As I make my way through the corpus of John Howard Yoder, not simply as a reader but with an eye toward my thesis, it is startling how much similar ground and how many shared convictions exist between he and Robert Jenson. From the 1960s to the late 1990s (and up to the present day for Jenson), they did work in similar areas and came to similar conclusions on a number of issues:
  • The essential Jewishness of Jesus.
  • The priority of peoplehood.
  • The inescapable and explicit politics of believing and obeying the gospel.
  • The tragic mistake of supersessionism.
  • The message of the resurrection as the heart of the primal apostolic proclamation.
  • The temporal (and not timeless) character of the God narrated by Scripture.
  • The overarching genre of Scripture as narrative.
  • The necessity of the 16th century reformations in response to contemporary ecclesial abuses (through Luther's legacy and Zwingli's radical followers, respectively).
  • The radical project and rehabilitating influence of Karl Barth in 20th century theology.
  • The necessity of attending to concrete history, particularly to that of the church.
  • The importance of reclaiming Scripture as the abiding word of God to the church without succumbing to uncritical biblicism or theories that distort faithful hearing and reading.
  • The core centrality of eschatology for any understanding of Jesus, the church, or Christian hope.
  • Christology as the center of all theological work.
  • The hope of the church not as immaterial or ethereal but as the full and final coming of the kingdom, of new creation, of God's redeeming and timeful materiality come at last.
  • The presence and power of the Holy Spirit as the agent of hope, transformation, obedience, empowerment, and Christ's speech to the church.
  • The work of Stanley Hauerwas as laudable and pertinent, if rambunctious and at times over-reaching.
So what is there to disagree about? I am having trouble pinning it down, and it may be more than one thing; but it does seem as if there is simply an irreconcilable barrier that determines abiding differences between the two. Here is my short list:
  • Ecclesiology.
  • Mission.
  • The relationship between truth, power, and faithfulness.
  • Augustine.
In a sense, the fourth determines the first three. To Augustine's work and project, Yoder offers a decisive "No" and Jenson a hardy "Yes." That is one way of parsing their differences.

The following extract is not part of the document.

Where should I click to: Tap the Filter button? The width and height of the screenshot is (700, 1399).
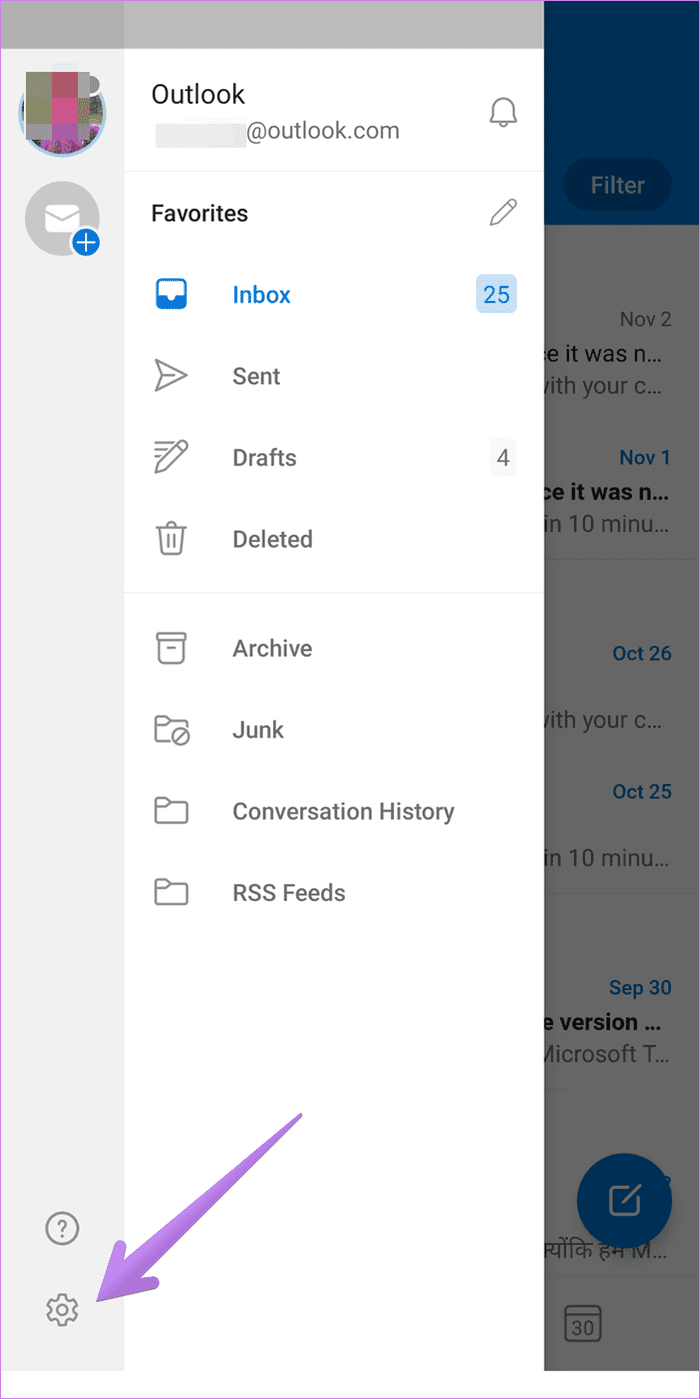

Another is the matter of the church: What is it? What is its mission? What is its role in the world? The church and its mission definitively relate to the interrelationship of the latter three concepts of truth, power, and faithfulness -- so in a sense they are all bound up together.

Yoder sees the church as a minority people in exilic sojourn among the nations, a servant community sent on behalf of others and therefore unwilling to exercise coercion for any reason, but just so socially responsible insofar as cruciform servanthood is the grain of the cosmos and the only truly transformative power in human community. In other words, the life of the church is defined by Spirit-enabled apocalyptic discipleship to the concrete sociopolitical life and teachings of Jesus of Nazareth, crucified and risen.

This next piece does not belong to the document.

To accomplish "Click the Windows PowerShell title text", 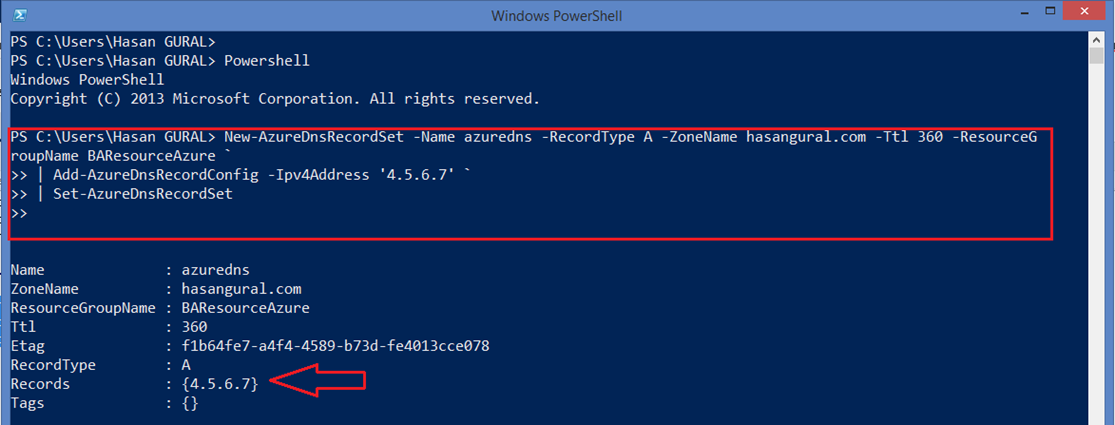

Jenson sees the church...differently. Somewhere he says that the entire mission of the church is "the saying of the gospel." Elsewhere he claims that the community of the church over time is literally the body of the risen Christ on the earth. He also states that, when Constantine asked the bishops to help run the empire, they had nothing else to say but "yes." He believes with Augustine that the only truly just society is one that worships the true God, and that just war is possible in a legitimately Christian society. Finally, he is able to articulate and is energized by the vision and history of a (high) Christian culture, and speaks to American governance in the hopes that a Christian politics -- namely, the right ordering of heterosexual marriage and the consequent protection of the unborn -- might both win the day and lead to the formation of a more coherent society.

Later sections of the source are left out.